Appams (or "hoppers") are a popular thick rice flour pancake eaten mainly in Kerala (located in South India on the western coast). Appams are made in a variety of flavors such as egg appams, coconut appams, honey appams, milk appams and also non vegetarian appam varieties.
BASIC KERALA APPAM (or PAL APPAM)
Yield: 15-16 pancakes
2 cups rice flour
1/2 cup cream of rice cereal
1/2 tsp active dry yeast
2 1/2 cups lukewarm water
2 tsp sugar
1/2 cup plus 2 tbsp milk
salt to taste
cooking spray as needed
In a small mixing bowl, add 1 tsp of the sugar with the yeast. Add 1/2 cup water and let stand for 8-10 minutes. The mixture should be foamy. Set aside until needed.

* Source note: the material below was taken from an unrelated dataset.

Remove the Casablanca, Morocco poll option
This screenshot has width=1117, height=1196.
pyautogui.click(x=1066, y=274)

Meanwhile, in a small saucepan, bring 1 cup of the water to a good boil and add the cream of rice. Stir to combine well and bring the mixture to a gentle boil. Reduce the heat to low and cook. Keep stirring for a minute or so until the mixture thickens. Remove from the heat, let cool and keep aside until needed.

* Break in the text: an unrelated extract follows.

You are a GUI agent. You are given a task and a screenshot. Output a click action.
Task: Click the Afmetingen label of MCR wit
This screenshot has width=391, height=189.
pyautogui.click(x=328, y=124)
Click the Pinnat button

In a mixing bowl, combine the rice flour with the sugar. Carefully add the cooled cream of rice and the yeast mixture and the remaining cup of water. Then gently whisk all of the ingredients together form a thick batter. Next, cover the bowl tightly with plastic wrap and let stand at room temperature in a warm area for 8 hours or even overnight. The batter should have doubled in quantity and have a slightly sour aroma.
To the batter, whisk in the milk and salt. Combine all of the ingredients until smooth.

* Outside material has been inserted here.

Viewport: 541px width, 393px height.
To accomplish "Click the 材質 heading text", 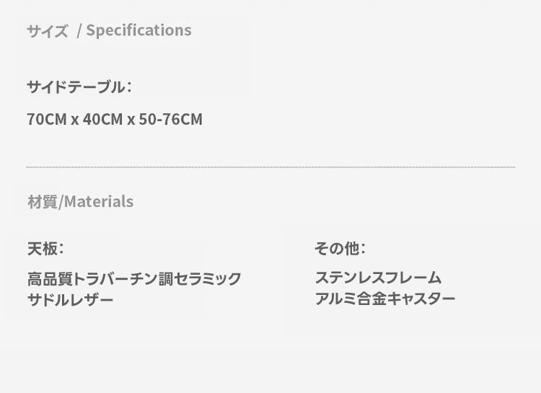I will click(x=42, y=202).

In a large nonstick skillet on medium high heat, spray a little cooking spray and pour 1/4 cup of the thick batter into the center of the skillet. Turn the skillet so the batter spreads in an even layer. If the batter is too thick, you can add a little milk or water as needed. Cook on medium low heat until the pancake is golden brown and set. Appams are traditionally cooked only on one side. Remove to a serving plate, serve immediately and eat warm.